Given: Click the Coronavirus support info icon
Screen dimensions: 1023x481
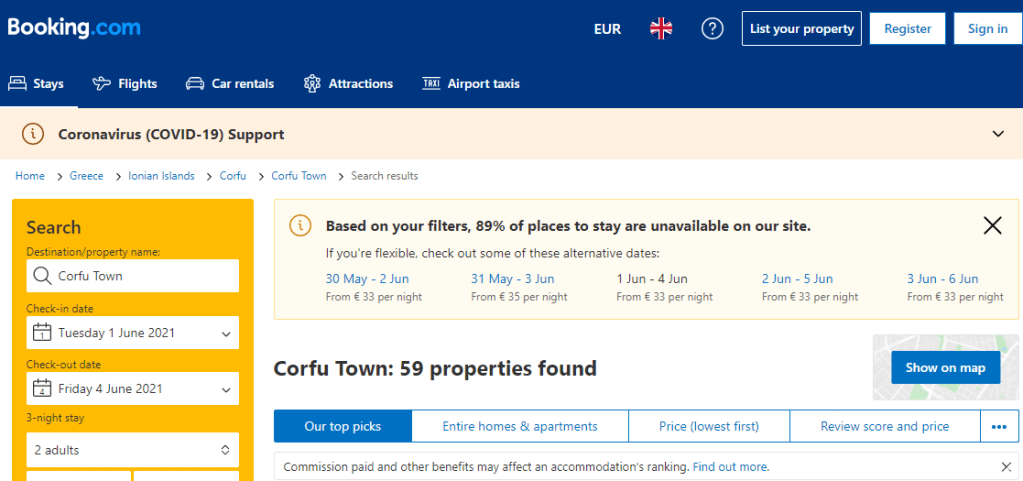Looking at the screenshot, I should [33, 134].
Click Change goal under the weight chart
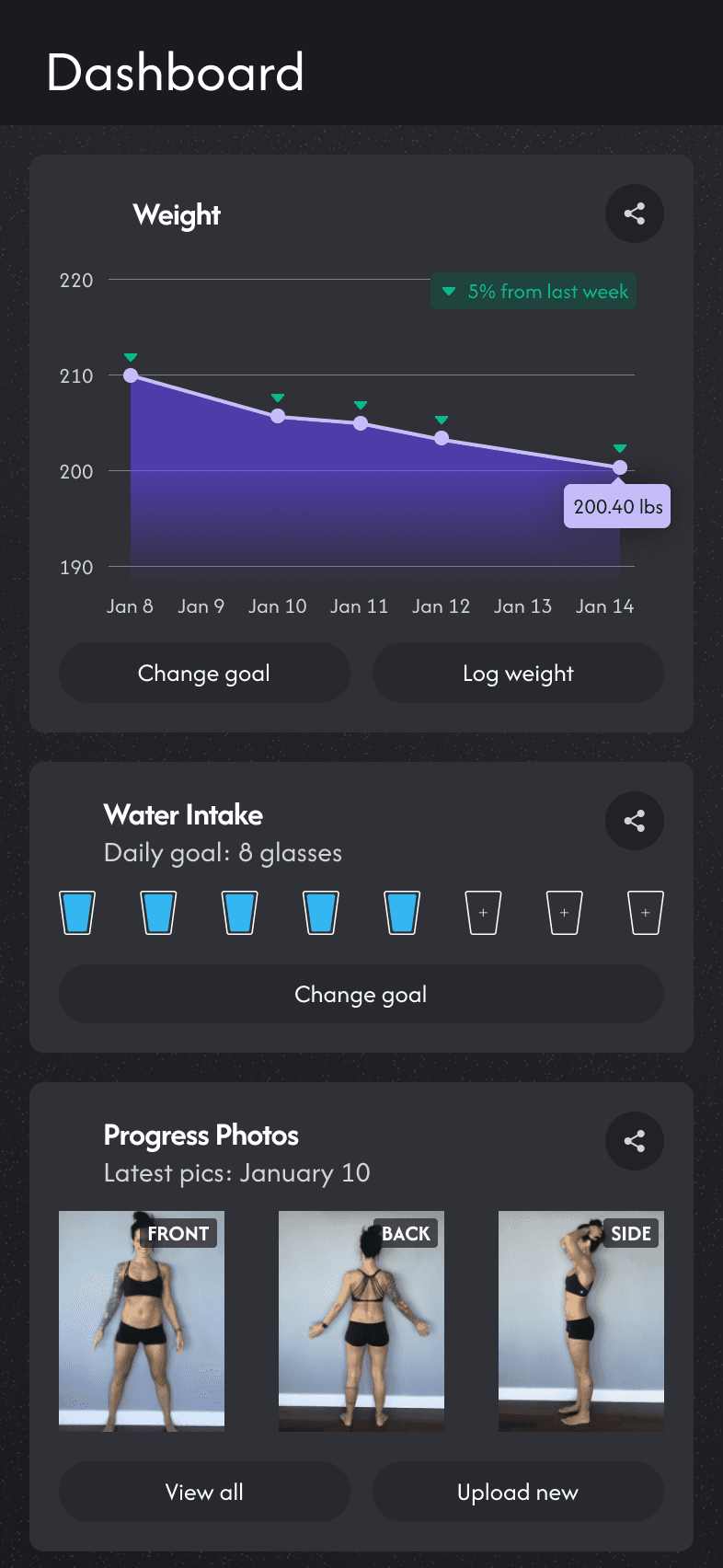The width and height of the screenshot is (723, 1568). tap(204, 673)
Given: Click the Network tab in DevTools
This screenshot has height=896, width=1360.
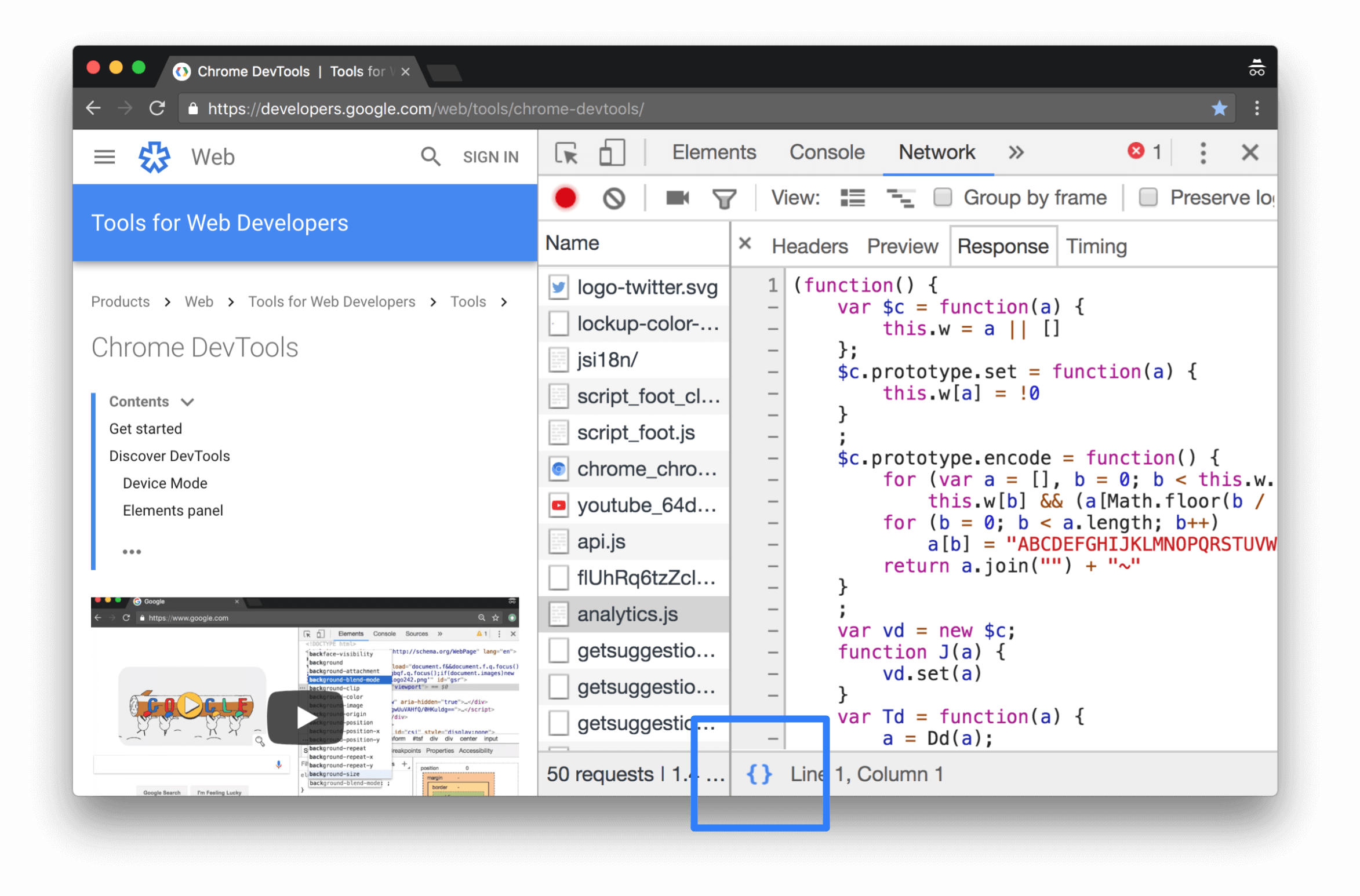Looking at the screenshot, I should (x=935, y=153).
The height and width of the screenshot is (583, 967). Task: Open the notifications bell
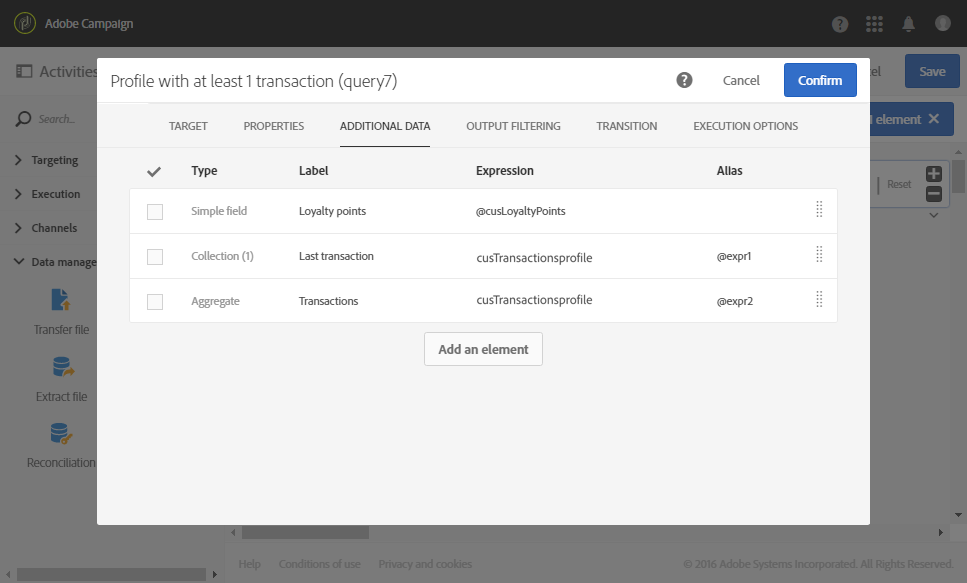click(x=909, y=23)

┄┄┄┄┄┄

EXERCISE INSTRUCTIONS ▸
Give the records back verbatim, pictures excluded.

YOUR SOLUTION ▸
Given: Click the Coronavirus support info icon
Screen dimensions: 1023x481
Looking at the screenshot, I should [33, 134].
Click Change goal under the weight chart
The width and height of the screenshot is (723, 1568). tap(204, 673)
Given: Click the Network tab in DevTools
This screenshot has height=896, width=1360.
Looking at the screenshot, I should (x=935, y=153).
The height and width of the screenshot is (583, 967). Task: Open the notifications bell
click(x=909, y=23)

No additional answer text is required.